(Items from a data source)
# # #

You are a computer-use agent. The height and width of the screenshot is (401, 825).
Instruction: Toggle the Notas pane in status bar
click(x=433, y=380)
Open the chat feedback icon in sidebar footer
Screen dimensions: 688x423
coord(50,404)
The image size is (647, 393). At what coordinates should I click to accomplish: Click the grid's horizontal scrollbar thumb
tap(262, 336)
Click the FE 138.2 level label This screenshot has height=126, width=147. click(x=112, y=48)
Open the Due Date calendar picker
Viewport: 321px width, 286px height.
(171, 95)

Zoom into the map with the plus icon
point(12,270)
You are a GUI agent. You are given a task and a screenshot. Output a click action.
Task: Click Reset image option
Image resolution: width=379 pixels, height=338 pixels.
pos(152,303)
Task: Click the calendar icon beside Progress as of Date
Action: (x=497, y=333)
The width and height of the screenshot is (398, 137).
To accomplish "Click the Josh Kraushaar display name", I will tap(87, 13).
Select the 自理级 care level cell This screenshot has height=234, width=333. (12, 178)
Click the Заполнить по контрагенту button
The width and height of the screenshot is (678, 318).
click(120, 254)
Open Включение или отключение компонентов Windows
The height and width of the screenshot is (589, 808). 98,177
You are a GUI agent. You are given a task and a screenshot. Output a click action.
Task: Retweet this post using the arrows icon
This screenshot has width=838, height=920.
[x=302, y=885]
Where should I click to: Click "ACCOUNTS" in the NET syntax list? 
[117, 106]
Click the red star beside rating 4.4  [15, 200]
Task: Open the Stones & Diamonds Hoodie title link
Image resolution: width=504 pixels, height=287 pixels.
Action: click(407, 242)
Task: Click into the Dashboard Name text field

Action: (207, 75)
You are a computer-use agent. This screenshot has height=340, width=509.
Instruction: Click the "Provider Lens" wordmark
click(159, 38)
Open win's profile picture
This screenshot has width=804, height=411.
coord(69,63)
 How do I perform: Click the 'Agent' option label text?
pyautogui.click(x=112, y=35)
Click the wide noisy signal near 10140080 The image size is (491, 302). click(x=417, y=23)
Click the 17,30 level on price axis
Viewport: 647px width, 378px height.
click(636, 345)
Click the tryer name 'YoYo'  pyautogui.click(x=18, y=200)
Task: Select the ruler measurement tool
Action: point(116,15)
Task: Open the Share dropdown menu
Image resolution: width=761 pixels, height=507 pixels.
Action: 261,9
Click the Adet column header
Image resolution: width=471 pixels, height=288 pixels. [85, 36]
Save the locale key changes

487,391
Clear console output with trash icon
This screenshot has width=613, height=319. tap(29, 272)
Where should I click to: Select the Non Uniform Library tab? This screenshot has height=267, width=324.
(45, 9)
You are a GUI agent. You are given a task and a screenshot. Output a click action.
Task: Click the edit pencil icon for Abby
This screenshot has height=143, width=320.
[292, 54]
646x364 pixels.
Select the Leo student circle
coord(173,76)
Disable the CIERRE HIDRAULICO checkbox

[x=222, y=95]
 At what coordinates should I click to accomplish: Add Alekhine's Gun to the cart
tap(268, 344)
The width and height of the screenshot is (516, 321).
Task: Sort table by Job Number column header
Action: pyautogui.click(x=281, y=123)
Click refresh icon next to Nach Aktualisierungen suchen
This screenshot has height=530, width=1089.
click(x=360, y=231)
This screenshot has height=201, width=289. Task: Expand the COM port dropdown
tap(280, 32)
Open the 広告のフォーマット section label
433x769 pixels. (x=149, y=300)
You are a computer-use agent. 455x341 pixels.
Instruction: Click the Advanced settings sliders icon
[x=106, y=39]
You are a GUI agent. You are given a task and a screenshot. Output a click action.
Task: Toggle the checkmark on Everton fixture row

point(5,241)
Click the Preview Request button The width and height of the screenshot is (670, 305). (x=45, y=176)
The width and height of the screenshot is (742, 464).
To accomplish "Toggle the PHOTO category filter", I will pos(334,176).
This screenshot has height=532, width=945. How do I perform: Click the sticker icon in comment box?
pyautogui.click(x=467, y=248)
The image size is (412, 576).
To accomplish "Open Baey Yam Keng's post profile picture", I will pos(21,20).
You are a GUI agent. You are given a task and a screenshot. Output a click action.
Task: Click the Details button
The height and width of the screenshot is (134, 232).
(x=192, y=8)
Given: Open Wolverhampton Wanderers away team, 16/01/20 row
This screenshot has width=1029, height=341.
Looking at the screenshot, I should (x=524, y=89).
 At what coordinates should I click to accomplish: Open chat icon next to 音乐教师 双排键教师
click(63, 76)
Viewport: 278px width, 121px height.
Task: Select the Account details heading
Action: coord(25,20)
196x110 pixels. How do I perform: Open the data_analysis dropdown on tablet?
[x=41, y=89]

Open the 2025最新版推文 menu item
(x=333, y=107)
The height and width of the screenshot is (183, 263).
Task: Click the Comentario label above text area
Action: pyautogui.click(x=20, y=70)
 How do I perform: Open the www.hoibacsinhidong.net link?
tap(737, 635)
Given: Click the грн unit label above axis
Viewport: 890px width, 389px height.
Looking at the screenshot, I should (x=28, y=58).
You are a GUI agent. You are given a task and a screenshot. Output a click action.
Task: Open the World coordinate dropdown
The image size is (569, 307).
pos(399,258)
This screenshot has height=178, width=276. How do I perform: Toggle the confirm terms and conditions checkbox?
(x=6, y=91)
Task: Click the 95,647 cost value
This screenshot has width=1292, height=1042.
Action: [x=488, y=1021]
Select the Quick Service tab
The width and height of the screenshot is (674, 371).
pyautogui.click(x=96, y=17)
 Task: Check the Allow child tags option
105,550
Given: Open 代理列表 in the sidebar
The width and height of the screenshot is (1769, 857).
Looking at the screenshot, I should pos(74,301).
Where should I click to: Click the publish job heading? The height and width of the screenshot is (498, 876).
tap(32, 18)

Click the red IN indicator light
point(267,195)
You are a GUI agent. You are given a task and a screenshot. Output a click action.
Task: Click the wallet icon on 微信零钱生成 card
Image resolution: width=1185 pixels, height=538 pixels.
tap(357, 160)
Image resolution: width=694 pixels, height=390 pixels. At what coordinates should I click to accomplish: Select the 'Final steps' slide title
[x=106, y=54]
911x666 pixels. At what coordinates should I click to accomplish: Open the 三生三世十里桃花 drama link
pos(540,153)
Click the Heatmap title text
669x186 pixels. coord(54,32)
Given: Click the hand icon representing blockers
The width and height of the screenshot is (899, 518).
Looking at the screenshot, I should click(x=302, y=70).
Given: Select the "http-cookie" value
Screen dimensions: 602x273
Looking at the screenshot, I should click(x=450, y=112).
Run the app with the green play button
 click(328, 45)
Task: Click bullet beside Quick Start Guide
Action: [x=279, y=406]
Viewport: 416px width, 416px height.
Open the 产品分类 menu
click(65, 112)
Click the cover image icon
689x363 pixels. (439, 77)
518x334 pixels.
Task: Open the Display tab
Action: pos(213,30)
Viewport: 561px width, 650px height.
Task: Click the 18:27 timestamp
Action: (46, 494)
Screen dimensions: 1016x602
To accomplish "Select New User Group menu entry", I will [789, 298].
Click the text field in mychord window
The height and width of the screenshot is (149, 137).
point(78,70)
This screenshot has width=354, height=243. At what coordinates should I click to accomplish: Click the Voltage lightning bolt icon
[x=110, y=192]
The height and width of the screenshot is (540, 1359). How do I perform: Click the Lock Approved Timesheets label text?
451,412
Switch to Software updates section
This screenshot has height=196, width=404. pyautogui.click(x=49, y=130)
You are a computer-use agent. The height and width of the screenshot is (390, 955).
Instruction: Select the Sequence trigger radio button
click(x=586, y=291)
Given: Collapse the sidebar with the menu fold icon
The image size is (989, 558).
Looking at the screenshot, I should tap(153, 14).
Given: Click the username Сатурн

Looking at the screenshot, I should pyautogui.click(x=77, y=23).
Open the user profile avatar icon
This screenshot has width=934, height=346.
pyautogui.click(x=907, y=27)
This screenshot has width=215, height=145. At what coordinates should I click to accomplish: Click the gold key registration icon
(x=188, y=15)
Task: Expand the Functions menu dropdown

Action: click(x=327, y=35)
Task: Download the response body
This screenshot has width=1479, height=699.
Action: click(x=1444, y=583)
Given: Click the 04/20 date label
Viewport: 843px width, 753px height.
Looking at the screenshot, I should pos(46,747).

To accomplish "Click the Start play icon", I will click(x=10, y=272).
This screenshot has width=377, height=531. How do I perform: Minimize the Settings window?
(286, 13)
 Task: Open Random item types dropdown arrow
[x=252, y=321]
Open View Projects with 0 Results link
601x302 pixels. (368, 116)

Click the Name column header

# # #

### WORK ORDER
Counting only lines that contain the string "will", how many are there in the data above? Give the number alone.

### RESPONSE AREA
5